▸ **Collected data entries**
*-*-*

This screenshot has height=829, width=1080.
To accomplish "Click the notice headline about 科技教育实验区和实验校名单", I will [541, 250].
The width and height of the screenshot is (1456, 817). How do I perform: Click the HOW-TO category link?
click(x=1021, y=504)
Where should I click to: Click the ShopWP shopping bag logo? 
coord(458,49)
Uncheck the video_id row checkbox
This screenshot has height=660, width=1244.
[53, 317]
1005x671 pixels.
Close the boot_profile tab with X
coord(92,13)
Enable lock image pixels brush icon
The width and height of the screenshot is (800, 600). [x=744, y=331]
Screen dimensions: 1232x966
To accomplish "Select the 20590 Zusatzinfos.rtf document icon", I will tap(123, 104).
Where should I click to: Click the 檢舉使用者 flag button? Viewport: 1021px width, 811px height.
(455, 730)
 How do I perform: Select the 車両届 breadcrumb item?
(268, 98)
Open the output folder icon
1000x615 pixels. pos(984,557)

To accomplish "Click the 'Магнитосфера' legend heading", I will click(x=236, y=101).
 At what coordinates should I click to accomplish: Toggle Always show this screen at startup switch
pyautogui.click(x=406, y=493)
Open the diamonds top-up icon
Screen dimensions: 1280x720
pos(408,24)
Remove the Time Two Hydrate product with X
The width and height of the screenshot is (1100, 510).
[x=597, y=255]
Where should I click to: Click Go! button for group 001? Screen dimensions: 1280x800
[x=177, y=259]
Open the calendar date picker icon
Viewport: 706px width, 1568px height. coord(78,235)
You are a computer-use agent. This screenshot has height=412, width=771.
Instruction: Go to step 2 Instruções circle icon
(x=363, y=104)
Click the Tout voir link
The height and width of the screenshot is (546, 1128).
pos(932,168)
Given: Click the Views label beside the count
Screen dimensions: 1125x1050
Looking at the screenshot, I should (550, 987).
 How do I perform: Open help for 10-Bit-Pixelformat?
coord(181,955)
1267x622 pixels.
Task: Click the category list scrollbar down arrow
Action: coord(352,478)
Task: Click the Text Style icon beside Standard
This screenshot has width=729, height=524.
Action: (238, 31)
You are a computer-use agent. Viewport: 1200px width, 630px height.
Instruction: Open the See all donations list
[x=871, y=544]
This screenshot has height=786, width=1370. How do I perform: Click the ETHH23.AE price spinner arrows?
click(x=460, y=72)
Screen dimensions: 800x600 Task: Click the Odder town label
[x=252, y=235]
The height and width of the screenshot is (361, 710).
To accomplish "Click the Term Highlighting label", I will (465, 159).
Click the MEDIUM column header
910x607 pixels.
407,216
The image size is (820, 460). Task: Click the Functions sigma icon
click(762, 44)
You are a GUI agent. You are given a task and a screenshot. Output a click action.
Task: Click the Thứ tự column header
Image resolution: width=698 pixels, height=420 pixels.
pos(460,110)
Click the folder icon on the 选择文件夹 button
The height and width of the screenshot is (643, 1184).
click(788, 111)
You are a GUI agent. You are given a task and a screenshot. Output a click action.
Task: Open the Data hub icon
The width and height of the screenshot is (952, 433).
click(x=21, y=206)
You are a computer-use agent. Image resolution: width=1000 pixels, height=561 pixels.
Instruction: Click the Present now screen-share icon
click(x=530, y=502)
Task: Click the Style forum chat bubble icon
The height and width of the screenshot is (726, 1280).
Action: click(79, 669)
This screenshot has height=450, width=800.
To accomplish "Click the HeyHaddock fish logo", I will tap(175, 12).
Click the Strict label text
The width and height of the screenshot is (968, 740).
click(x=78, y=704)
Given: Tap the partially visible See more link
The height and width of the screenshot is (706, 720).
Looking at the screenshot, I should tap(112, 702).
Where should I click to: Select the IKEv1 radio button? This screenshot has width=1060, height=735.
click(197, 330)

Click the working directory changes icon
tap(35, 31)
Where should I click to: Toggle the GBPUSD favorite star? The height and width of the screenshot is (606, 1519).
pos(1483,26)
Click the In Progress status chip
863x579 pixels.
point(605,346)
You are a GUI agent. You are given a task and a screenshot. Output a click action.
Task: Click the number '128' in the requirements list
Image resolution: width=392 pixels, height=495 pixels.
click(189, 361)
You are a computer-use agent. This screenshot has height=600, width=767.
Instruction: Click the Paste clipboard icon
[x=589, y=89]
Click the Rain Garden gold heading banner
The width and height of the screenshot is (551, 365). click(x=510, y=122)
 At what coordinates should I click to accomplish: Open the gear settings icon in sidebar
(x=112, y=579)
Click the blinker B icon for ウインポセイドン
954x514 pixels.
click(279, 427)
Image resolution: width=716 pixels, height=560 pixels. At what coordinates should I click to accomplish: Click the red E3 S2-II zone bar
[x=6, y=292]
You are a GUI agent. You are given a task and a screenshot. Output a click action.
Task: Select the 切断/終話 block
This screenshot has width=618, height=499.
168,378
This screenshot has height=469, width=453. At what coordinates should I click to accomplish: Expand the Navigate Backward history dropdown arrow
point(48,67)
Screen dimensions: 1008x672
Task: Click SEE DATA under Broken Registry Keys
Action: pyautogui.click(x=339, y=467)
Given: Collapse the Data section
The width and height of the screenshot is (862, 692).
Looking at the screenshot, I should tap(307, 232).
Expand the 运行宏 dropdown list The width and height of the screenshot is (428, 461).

*-*-*

▸ **Aim of the exercise**
The records above are to be restated word for word.

▸ **Reply to the task**
This screenshot has height=829, width=1080.
To accomplish "Click the notice headline about 科技教育实验区和实验校名单", I will [541, 250].
The width and height of the screenshot is (1456, 817). How do I perform: Click the HOW-TO category link?
click(x=1021, y=504)
Where should I click to: Click the ShopWP shopping bag logo? 
coord(458,49)
Uncheck the video_id row checkbox
This screenshot has height=660, width=1244.
[53, 317]
1005x671 pixels.
Close the boot_profile tab with X
coord(92,13)
Enable lock image pixels brush icon
The width and height of the screenshot is (800, 600). [x=744, y=331]
Screen dimensions: 1232x966
To accomplish "Select the 20590 Zusatzinfos.rtf document icon", I will tap(123, 104).
Where should I click to: Click the 檢舉使用者 flag button? Viewport: 1021px width, 811px height.
(455, 730)
 How do I perform: Select the 車両届 breadcrumb item?
(268, 98)
Open the output folder icon
1000x615 pixels. pos(984,557)

To accomplish "Click the 'Магнитосфера' legend heading", I will click(x=236, y=101).
 At what coordinates should I click to accomplish: Toggle Always show this screen at startup switch
pyautogui.click(x=406, y=493)
Open the diamonds top-up icon
Screen dimensions: 1280x720
pos(408,24)
Remove the Time Two Hydrate product with X
The width and height of the screenshot is (1100, 510).
[x=597, y=255]
Where should I click to: Click Go! button for group 001? Screen dimensions: 1280x800
[x=177, y=259]
Open the calendar date picker icon
Viewport: 706px width, 1568px height. coord(78,235)
You are a computer-use agent. This screenshot has height=412, width=771.
Instruction: Go to step 2 Instruções circle icon
(x=363, y=104)
Click the Tout voir link
The height and width of the screenshot is (546, 1128).
pos(932,168)
Given: Click the Views label beside the count
Screen dimensions: 1125x1050
Looking at the screenshot, I should (550, 987).
 How do I perform: Open help for 10-Bit-Pixelformat?
coord(181,955)
1267x622 pixels.
Task: Click the category list scrollbar down arrow
Action: coord(352,478)
Task: Click the Text Style icon beside Standard
This screenshot has width=729, height=524.
Action: (238, 31)
You are a computer-use agent. Viewport: 1200px width, 630px height.
Instruction: Open the See all donations list
[x=871, y=544]
This screenshot has height=786, width=1370. How do I perform: Click the ETHH23.AE price spinner arrows?
click(x=460, y=72)
Screen dimensions: 800x600 Task: Click the Odder town label
[x=252, y=235]
The height and width of the screenshot is (361, 710).
To accomplish "Click the Term Highlighting label", I will (465, 159).
Click the MEDIUM column header
910x607 pixels.
407,216
The image size is (820, 460). Task: Click the Functions sigma icon
click(762, 44)
You are a GUI agent. You are given a task and a screenshot. Output a click action.
Task: Click the Thứ tự column header
Image resolution: width=698 pixels, height=420 pixels.
pos(460,110)
Click the folder icon on the 选择文件夹 button
The height and width of the screenshot is (643, 1184).
click(788, 111)
You are a GUI agent. You are given a task and a screenshot. Output a click action.
Task: Open the Data hub icon
The width and height of the screenshot is (952, 433).
click(x=21, y=206)
You are a computer-use agent. Image resolution: width=1000 pixels, height=561 pixels.
Instruction: Click the Present now screen-share icon
click(x=530, y=502)
Task: Click the Style forum chat bubble icon
The height and width of the screenshot is (726, 1280).
Action: click(79, 669)
This screenshot has height=450, width=800.
To accomplish "Click the HeyHaddock fish logo", I will tap(175, 12).
Click the Strict label text
The width and height of the screenshot is (968, 740).
click(x=78, y=704)
Given: Tap the partially visible See more link
The height and width of the screenshot is (706, 720).
Looking at the screenshot, I should tap(112, 702).
Where should I click to: Select the IKEv1 radio button? This screenshot has width=1060, height=735.
click(197, 330)

Click the working directory changes icon
tap(35, 31)
Where should I click to: Toggle the GBPUSD favorite star? The height and width of the screenshot is (606, 1519).
pos(1483,26)
Click the In Progress status chip
863x579 pixels.
point(605,346)
You are a GUI agent. You are given a task and a screenshot. Output a click action.
Task: Click the number '128' in the requirements list
Image resolution: width=392 pixels, height=495 pixels.
click(189, 361)
You are a computer-use agent. This screenshot has height=600, width=767.
Instruction: Click the Paste clipboard icon
[x=589, y=89]
Click the Rain Garden gold heading banner
The width and height of the screenshot is (551, 365). click(x=510, y=122)
 At what coordinates should I click to accomplish: Open the gear settings icon in sidebar
(x=112, y=579)
Click the blinker B icon for ウインポセイドン
954x514 pixels.
click(279, 427)
Image resolution: width=716 pixels, height=560 pixels. At what coordinates should I click to accomplish: Click the red E3 S2-II zone bar
[x=6, y=292]
You are a GUI agent. You are given a task and a screenshot. Output a click action.
Task: Select the 切断/終話 block
This screenshot has width=618, height=499.
168,378
This screenshot has height=469, width=453. At what coordinates should I click to accomplish: Expand the Navigate Backward history dropdown arrow
point(48,67)
Screen dimensions: 1008x672
Task: Click SEE DATA under Broken Registry Keys
Action: pyautogui.click(x=339, y=467)
Given: Collapse the Data section
The width and height of the screenshot is (862, 692).
Looking at the screenshot, I should tap(307, 232).
Expand the 运行宏 dropdown list The width and height of the screenshot is (428, 461).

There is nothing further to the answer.